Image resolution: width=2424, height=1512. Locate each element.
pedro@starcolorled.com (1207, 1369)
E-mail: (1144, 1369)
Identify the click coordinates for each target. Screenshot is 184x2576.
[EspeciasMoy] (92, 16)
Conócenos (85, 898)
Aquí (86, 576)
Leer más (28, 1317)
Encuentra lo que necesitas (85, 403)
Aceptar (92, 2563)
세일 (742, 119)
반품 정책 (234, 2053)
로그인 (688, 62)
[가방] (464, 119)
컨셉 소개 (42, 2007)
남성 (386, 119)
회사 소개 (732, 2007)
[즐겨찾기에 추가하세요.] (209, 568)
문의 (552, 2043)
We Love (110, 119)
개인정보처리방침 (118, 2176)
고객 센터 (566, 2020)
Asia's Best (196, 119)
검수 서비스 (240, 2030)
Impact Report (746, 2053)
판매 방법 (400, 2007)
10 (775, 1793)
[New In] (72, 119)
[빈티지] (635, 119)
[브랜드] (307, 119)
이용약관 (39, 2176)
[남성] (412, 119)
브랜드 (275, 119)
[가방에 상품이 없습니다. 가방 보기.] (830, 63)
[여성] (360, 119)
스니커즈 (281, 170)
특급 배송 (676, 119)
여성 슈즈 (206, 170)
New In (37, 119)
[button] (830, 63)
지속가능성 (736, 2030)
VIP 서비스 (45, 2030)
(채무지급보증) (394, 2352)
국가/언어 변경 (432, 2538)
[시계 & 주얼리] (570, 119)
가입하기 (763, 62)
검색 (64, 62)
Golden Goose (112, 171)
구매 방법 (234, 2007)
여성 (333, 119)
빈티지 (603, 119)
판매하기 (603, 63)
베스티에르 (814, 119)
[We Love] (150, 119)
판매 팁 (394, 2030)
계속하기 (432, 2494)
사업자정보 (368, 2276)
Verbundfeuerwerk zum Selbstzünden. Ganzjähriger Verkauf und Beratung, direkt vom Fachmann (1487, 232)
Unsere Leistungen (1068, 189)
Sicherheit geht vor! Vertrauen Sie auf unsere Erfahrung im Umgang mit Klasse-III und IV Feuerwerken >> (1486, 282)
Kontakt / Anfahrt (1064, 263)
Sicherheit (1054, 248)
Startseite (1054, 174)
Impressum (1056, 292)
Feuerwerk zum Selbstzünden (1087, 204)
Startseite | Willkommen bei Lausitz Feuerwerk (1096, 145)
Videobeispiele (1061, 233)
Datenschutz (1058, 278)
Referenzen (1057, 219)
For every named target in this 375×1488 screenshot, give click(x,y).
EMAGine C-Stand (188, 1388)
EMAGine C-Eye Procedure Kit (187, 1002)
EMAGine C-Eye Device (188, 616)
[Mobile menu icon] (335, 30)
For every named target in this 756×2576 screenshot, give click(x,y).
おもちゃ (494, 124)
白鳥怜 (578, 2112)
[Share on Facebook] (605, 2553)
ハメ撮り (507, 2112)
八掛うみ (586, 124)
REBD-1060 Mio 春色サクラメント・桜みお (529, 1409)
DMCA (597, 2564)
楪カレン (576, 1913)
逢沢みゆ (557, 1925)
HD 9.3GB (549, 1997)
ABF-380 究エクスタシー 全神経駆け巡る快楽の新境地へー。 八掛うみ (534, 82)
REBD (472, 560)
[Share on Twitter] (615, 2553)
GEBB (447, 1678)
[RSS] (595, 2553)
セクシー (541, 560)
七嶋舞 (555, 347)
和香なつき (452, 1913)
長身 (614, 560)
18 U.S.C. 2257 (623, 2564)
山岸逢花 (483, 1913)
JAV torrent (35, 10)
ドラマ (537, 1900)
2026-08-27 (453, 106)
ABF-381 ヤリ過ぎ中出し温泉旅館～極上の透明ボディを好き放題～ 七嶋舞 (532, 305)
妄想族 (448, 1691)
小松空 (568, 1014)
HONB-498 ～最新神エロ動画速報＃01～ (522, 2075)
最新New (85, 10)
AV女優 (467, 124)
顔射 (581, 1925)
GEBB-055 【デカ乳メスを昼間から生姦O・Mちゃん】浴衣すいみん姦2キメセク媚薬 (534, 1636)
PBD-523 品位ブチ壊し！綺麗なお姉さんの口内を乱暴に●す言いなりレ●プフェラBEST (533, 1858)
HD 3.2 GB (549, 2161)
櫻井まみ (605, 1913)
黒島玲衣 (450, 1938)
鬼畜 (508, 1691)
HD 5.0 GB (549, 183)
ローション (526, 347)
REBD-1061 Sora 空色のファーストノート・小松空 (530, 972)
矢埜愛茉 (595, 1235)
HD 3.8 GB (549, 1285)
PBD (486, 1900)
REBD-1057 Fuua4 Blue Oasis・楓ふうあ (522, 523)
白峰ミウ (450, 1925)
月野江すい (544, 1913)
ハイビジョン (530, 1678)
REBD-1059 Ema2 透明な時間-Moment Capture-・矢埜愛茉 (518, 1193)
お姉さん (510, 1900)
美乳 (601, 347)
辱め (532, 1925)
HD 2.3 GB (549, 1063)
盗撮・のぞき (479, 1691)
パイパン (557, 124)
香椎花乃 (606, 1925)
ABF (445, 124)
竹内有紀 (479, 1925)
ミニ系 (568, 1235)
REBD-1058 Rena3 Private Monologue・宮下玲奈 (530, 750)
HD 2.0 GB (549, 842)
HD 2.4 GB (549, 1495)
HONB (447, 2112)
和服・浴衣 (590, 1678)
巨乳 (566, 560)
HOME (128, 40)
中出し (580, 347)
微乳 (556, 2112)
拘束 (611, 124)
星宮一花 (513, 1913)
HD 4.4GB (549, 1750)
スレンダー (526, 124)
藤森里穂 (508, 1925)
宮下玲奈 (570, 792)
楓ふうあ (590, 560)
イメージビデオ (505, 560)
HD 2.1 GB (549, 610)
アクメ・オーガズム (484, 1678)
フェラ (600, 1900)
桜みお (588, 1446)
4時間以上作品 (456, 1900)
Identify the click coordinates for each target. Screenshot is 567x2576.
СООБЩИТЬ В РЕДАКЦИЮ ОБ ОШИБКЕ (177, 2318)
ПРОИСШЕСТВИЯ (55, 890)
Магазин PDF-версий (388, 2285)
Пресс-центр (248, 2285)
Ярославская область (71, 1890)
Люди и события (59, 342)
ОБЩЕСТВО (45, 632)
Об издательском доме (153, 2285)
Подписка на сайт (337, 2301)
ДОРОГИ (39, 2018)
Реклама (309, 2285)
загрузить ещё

| Task description |
Given the records above, reproduce precisely and only the lines between the line holding "E-mail: (1144, 1369)" and the line holding "로그인 (688, 62)", inclusive.

| Solution to this exercise |
E-mail: (1144, 1369)
Identify the click coordinates for each target. Screenshot is 184x2576.
[EspeciasMoy] (92, 16)
Conócenos (85, 898)
Aquí (86, 576)
Leer más (28, 1317)
Encuentra lo que necesitas (85, 403)
Aceptar (92, 2563)
세일 (742, 119)
반품 정책 (234, 2053)
로그인 (688, 62)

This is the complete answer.